-- begin Passage shown --

Share schemes are a great way to reward and retain employees; however, there will come a point where most employees look to dispose of their shares: because performance targets have been met, they are leaving the business or the business itself is going through a restructuring or sales process. In many instances, this can be a relatively seamless procedure but if the employees receive more for their shareholdings than they are worth, they could be stung with additional taxes.
It is natural for employees to look for the highest price when disposing of their shares but if they receive higher proceeds than their shareholding worth or they have some special contractual rights which mean they get more for their shareholding than their tax market value, this can result in income tax and NIC being charged on the overvalue element on disposal of the shares.
But what does ‘Market value’ mean?
Valuing your shares at the correct market value could mean the difference between the amounts of tax you have to pay upon disposal. The tax rules assume that the parties are not at arm’s length even where commercially they are, so the employee can still pay income tax in some cases even where the parties think the price is right. This could even apply if the sale was conducted under the terms of the company’s Articles of Association, taking account of good or bad leaver provisions, or under a separate Shareholders’ Agreement.

-- end Passage shown --
-- begin Extracted records --

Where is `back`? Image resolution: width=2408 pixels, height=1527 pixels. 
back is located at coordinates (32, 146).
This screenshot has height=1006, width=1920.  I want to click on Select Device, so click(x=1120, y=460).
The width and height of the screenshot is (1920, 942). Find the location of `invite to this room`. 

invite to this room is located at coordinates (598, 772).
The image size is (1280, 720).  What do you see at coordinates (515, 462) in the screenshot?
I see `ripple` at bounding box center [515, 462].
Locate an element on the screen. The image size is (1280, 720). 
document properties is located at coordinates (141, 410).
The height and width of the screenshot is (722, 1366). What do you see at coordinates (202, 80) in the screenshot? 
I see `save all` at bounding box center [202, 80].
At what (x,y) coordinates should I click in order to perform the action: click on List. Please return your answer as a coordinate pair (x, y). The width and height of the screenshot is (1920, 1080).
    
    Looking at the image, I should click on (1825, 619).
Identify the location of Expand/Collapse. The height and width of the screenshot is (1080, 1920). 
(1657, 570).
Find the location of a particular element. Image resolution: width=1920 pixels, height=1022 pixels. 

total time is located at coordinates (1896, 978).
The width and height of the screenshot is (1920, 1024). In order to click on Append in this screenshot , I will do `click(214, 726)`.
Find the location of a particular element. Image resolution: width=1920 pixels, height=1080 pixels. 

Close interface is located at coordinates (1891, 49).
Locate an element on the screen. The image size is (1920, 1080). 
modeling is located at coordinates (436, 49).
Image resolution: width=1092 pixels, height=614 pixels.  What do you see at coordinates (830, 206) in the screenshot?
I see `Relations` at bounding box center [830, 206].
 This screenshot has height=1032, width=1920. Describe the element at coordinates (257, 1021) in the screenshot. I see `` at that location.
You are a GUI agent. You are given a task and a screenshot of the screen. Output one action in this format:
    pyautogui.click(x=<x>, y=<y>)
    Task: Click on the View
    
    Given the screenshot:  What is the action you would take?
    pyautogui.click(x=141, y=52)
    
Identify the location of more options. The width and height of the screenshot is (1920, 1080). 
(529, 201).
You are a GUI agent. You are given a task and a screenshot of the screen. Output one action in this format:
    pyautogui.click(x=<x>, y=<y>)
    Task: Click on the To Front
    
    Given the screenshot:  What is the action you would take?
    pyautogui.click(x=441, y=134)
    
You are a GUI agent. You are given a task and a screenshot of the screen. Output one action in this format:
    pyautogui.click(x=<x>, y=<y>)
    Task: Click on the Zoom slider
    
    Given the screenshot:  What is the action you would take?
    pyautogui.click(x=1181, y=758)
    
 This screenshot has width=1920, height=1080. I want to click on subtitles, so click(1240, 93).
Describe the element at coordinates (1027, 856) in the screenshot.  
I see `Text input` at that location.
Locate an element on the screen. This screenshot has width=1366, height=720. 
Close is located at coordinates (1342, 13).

-- end Extracted records --

▶ Set exercise A: Summarize the share schemes text in two sentences.
▶ Set exercise B: Return the stretch of the share schemes text from "Share schemes are" through "of the shares.", copied word for word.

▶ Complete answer A: Employees in share schemes eventually dispose of their shares, and if they receive more than the shares are worth, income tax and NIC can be charged on the overvalue element. Because the tax rules assume the parties are not at arm's length even when they commercially are, income tax can still arise where the price seems right, including sales under the company's Articles of Association or a separate Shareholders' Agreement.

▶ Complete answer B:
Share schemes are a great way to reward and retain employees; however, there will come a point where most employees look to dispose of their shares: because performance targets have been met, they are leaving the business or the business itself is going through a restructuring or sales process. In many instances, this can be a relatively seamless procedure but if the employees receive more for their shareholdings than they are worth, they could be stung with additional taxes.
It is natural for employees to look for the highest price when disposing of their shares but if they receive higher proceeds than their shareholding worth or they have some special contractual rights which mean they get more for their shareholding than their tax market value, this can result in income tax and NIC being charged on the overvalue element on disposal of the shares.